For every line of the material below, check for the string "computer" and return the line if it is there.

━━━━━━━━━━

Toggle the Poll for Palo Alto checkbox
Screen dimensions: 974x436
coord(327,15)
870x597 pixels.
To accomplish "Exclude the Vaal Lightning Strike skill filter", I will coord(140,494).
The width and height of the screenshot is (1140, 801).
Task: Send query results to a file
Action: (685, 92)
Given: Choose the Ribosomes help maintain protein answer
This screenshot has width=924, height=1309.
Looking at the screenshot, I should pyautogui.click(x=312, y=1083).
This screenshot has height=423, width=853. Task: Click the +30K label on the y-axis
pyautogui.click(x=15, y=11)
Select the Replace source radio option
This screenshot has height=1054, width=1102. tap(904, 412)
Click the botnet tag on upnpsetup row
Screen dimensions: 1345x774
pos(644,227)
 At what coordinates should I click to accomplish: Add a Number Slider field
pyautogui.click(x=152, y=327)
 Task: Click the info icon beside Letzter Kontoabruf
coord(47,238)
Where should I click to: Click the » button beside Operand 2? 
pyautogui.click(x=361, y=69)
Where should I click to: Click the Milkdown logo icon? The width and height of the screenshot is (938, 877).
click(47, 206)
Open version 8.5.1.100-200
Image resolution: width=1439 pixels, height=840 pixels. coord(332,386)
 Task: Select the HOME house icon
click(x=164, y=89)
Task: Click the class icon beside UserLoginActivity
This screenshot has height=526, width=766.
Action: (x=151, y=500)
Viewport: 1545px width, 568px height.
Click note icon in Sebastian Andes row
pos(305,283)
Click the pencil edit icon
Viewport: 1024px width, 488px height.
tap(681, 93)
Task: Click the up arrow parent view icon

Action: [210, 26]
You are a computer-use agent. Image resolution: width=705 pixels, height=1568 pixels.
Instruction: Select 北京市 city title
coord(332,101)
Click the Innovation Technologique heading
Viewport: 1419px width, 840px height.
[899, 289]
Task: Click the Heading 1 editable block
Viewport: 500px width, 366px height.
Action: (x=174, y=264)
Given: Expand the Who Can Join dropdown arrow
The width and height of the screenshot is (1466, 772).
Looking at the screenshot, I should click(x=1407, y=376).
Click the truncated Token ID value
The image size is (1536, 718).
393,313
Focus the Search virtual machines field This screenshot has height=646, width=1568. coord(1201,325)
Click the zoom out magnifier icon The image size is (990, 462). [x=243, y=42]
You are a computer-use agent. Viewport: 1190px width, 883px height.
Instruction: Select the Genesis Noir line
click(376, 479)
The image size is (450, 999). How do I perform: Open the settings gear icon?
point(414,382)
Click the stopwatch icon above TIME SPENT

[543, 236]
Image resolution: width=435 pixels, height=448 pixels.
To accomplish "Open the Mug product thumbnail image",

━━━━━━━━━━

** SOLUTION TO THE PROBLEM **
You are a computer-use agent. Image resolution: width=705 pixels, height=1568 pixels.
You are a computer-use agent. Viewport: 1190px width, 883px height.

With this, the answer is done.